We saw in this previous post how to import data from PostgreSQL to MySQL HeatWave Database Service. Using almost the same technique, we will now import data from Amazon Redshift and import it to a MySQL HeatWave instance in OCI.

With Redshift we have two options to export the data to CSV files that can be imported to MySQL HeatWave:

  • using Redshift’s UNLOAD
  • using PostgreSQL’s output to local files

For this article we use the sample database that can be loaded into Redshift at the instance’s creation: tickit:

Sample data

Redshift Unload

The first method we use is the recommended one in Redshift. However this method requires also a S3 bucket as UNLOAD only works with S3.

I’ve created a S3 bucket (redshiftdump), with an access point called mys3.

I also need to create a IAM Role (redshift_to_s3) that allows Read & Write access to my S3 bucket and finally I assigned that role also to the Redshift Cluster:

Manage IAM roles

Manage IAM roles

So now we can UNLOAD all the data using Query Editor:

exporting the content of category table to S3
Caption

And we repeat the query for all tables we want to export.

Data Structure

Redshift is a fork of PostgreSQL and therefore, we will need to modify a little bit the tables definition to import the data to MySQL.

The definition of the tables in ticktit schema are available directly in the documentation:

create table category(
	catid smallint not null distkey sortkey,
	catgroup varchar(10),
	catname varchar(10),
	catdesc varchar(50));

This create statement must be modified, we will only change the primary key with an auto_increment primary key, so the statement becomes:

create table category(
	catid smallint not null auto_increment primary key,
	catgroup varchar(10),
	catname varchar(10),
	catdesc varchar(50));

And we do the same for all tables we want to load into MySQL.

It’s recommended to change the integer as primary key to integer unsigned as we won’t use negative values. So for the table users, this field:

userid integer not null distkey sortkey,

becomes

userid integer unsigned not null primary key,

Using S3 with our MySQL Shell compute instance

The data is on S3 but we need to import it on MySQL HeatWave. Usually to import data to a MySQL instance, we use MySQL Shell with importTable() utility.

The recommended way to use this utility with MySQL HeatWave is to use a dedicated compute instance. For large dataset, a large compute instance is recommended to benefit from multiple parallel threads.

It’s also possible to mount S3 as a filesystem on Linux using s3fs-fuse available in EPEL.

● ● ● ● ●

* Set task
Continue the walkthrough on importing Amazon Redshift data into MySQL HeatWave, picking up after its final sentence.

Records for locating described items
● ● ● ● ●

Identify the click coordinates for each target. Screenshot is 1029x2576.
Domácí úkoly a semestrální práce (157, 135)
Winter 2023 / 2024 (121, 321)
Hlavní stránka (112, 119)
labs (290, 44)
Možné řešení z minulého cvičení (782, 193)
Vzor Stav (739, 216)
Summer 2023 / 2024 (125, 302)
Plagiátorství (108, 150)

● ● ● ● ●

* Answer for the task
$ sudo yum install -y s3fs-fuse

We need first to create an access key. When you have your key, you need the Access Key ID and the Secret Access Key that you add in a file (you concatenate them with a colon ‘:‘), I called the file .paswd-s3fs:

S3 password

Protect your file:

chmod 600 ~/.passwd-s3fs

In S3, we need to create an access point for our bucket:

S3 access point

We use it now to mount our bucket and check if the files we have exported from Redshift are available:

s3fs

Importing the Data

It’s now time to import the data using MySQL Shell, we start with the table category:

MySQL Shell Import Table Utility

You can notice that fields are separated by ‘|’ when using UNLOAD.

And we can do exactly the same for all tables.

Now if we don’t have S3 or if we don’t want to mount it on OCI, we have the second option.

Export to local CSV

It’s also possible to connect to Redshift as a traditional PostgreSQL database as explained on this article.

As soon as you have everything ready in AWS (Internet Gateway, Security Group with Inbound Rule allowing Redshift traffic and a Routing Table routing 0.0.0.0/0 to the Internet Gateway), you can connect to Amazon Redshift even from our MySQL Shell Compute instance.

We install PostgreSQL client package on our Compute instance in OCI:

sudo yum install -y postgresql12

And we can connect to our Redshift cluster and export the data to CSV files like this:

Export table to CSV using PostgreSQL client

And now you can also import the data again using MySQL Shell directly to the MySQL HeatWave Instance the same way with importTable() utility.

Conclusion

Using an OCI Compute Instance with MySQL Shell is the best option to load data from PostgreSQL, Amazon Redshift, and other RDBMS directly to MySQL HeatWave Database Service.

The import process is straightforward, the export process is a bit more trivial.

Enjoy MySQL HeatWave on OCI !